Expectations and Requirements

In the ever changing world of maintenance we have embraced a multitude of solutions to problems we sometimes had to be informed we had, (normally informed by the solution provider). We have tried to succeed with RCM,TPM,PMO,FMEA,FMECA,RCA and any other combination of letters we believed would lead us to the perceived "world class" that would allow us to bask in the glory of proactive cost effective maintenance. We have worked diligently through condition monitoring, work identification and precision maintenance and still have compliance and reliability issues. So is there some truth that will help actually apply the strategies that we have worked so hard at?

When first presented this concept (by an electrical engineer at Sasol Synfuels SA) it seemed too simple,

Operations has expectations and maintenance has requirements just align them.

With all the tools at our disposal to identify the correct work we still need to get the work done (Requirements) and from an operations perspective we just want to produce consistent product over a defined operating campaign (Expectations). The most cost effective production and maintenance strategies can only be realized by matching the requirements to the expectations.

Organizations must have a clear understanding of the maintenance program requirements and the required utilization. The balancing of the operational expectations and maintenance requirements will result in the highest equipment availability numbers. If maintenance is structured around operational expectations only, the work will be deferred, resulting in reactive maintenance. In this scenario availability suffers as it is driven by equipment breakdowns. If maintenance requirements are the driving force the MTTR will not be optimized and the risk of equipment failure will be over mitigated. This results in excessive scheduled downtime and high maintenance costs. This will also be a limiting factor for sales projections.
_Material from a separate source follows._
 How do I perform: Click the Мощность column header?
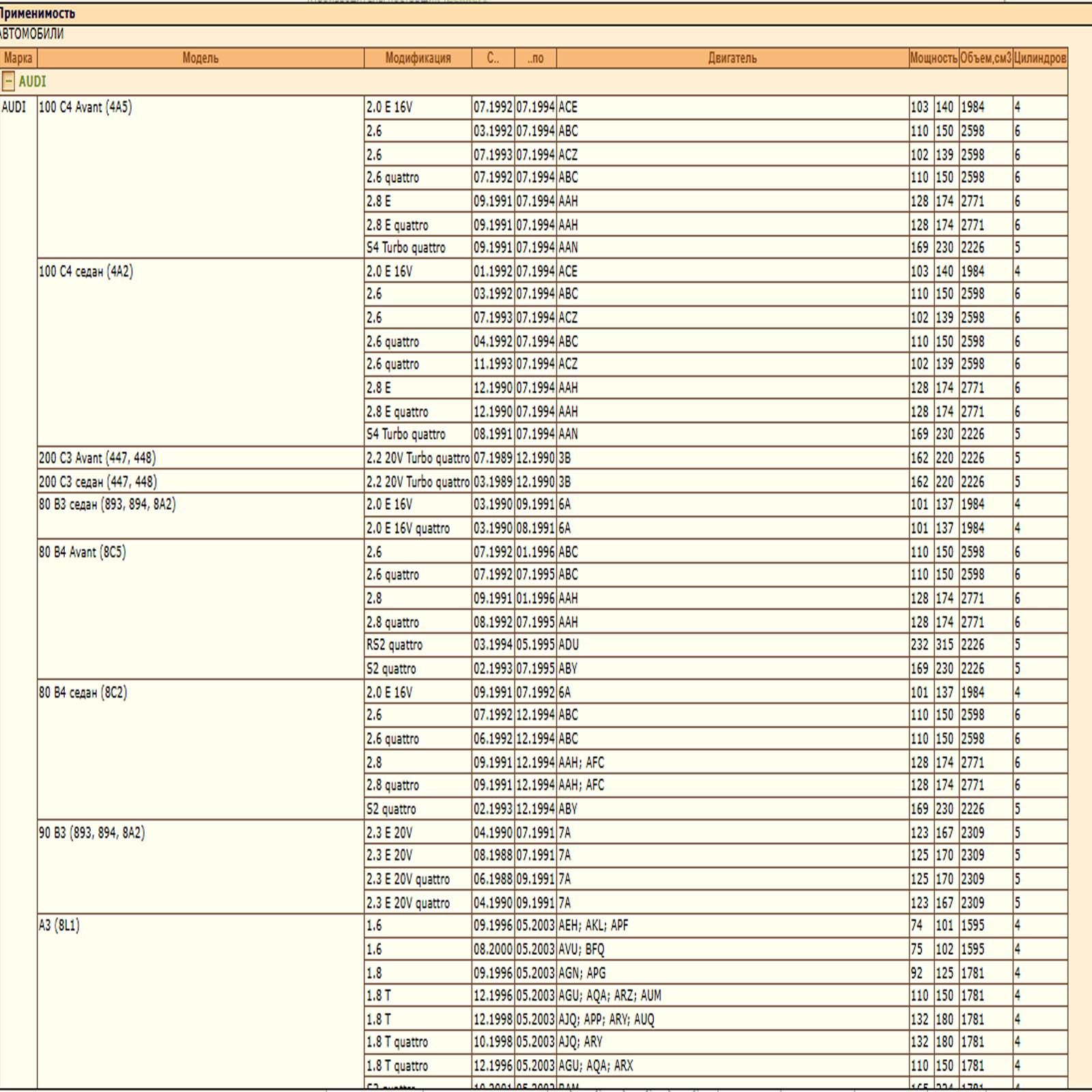(x=933, y=58)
The perspective from the work ID world is to identify the work and do it. This will prevent the failures and everyone is happy. If the work is cost justified there are times when it is the same value to have the failure as do the work so impact on operations is the same. 2hr Unscheduled down time to 2hr scheduled downtime is still 2hr lost production if it occurs within the operating campaign. To investigate this process there are some things we need to understand about expectations and requirements.

What are Expectations

So if the switch doesn't work we pay more tax?

What are the consequences of an unmet expectation? An operator hits a switch and nothing happens. Confused he hits it again? With a shrug of his shoulders he heads to the coffee room to pass the issue off to maintenance. The process equipment that produces the lean manufacturing product for just in time delivery has failed. The customer fails to obtain the product he needed to deliver on a trial order for a major contract, his company declares bankruptcy. Hundreds of people lose their jobs and property values plummet in the one industry town. So to avert problems we bail out the town's bank; there by paying more tax.
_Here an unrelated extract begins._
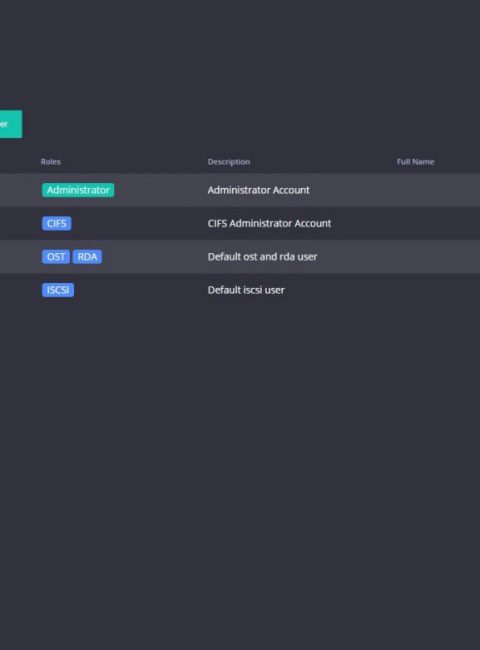Select the OST role badge
The width and height of the screenshot is (480, 650).
(x=56, y=257)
The point is that we have evolved an industrial base that has cascading impact with every failed expectation. We have to meet the expectations of our organization and our organizations have to develop realistic expectations. If our companies have expectations that cannot be delivered on, like an unrealistic operating campaign without shutdowns, maintenance will never be able to deliver the required availability.

So what are expectations? Expectations are the requirements of an organization to meet its operational/production goals. Operations expect to be able to utilize the equipment for a given operational campaign. There are multiple types of operation campaigns all of which provide different windows of opportunity for maintenance to execute their requirements.
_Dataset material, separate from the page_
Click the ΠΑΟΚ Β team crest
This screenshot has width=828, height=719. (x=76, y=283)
Some operational campaigns are:

  • 24/7 with yearly shutdown
  • 8hr/5day with weekend maintenance
  • 24/7 multiple year with regulatory shutdowns
  • 24/7 with "opportunity maintenance"
  • 24/7 with redundant equipment (Mobile)
  • 24/7 with buffer compactly
  • batch process
  • intermittent (limited product demand)
  • seasonal

Operations also expect to deliver a consistent product that meets the required quality, quantity and delivery date. Other expectations are to have regulatory compliance and safety targets met. Expectations equal revenue so if they are not met there are decreased profits. As factories were not developed so we could maintain them, the first goal should be to meet expectations, not change them. The expectations should only be changed if they are impossible to meet (unrealistic). The expectations are driven by sales projections and product demand.

The foundations of an organization's expectations are the business goals of the company. What is the purpose of the assets in question? There are many various reasons that assets are chosen, constructed and operated but most can be attributed to return on investment. The return on investment may not be fanatical it could be targeted at public image, safety or regulated. It would be assumed that optimizing the cost effectiveness of the asset would give the best return on investment regardless of the target. Optimizing the cost effectiveness of an asset is driven by meeting the expectations of the organization.

Here are some types of expectations that must be aligned with requirements.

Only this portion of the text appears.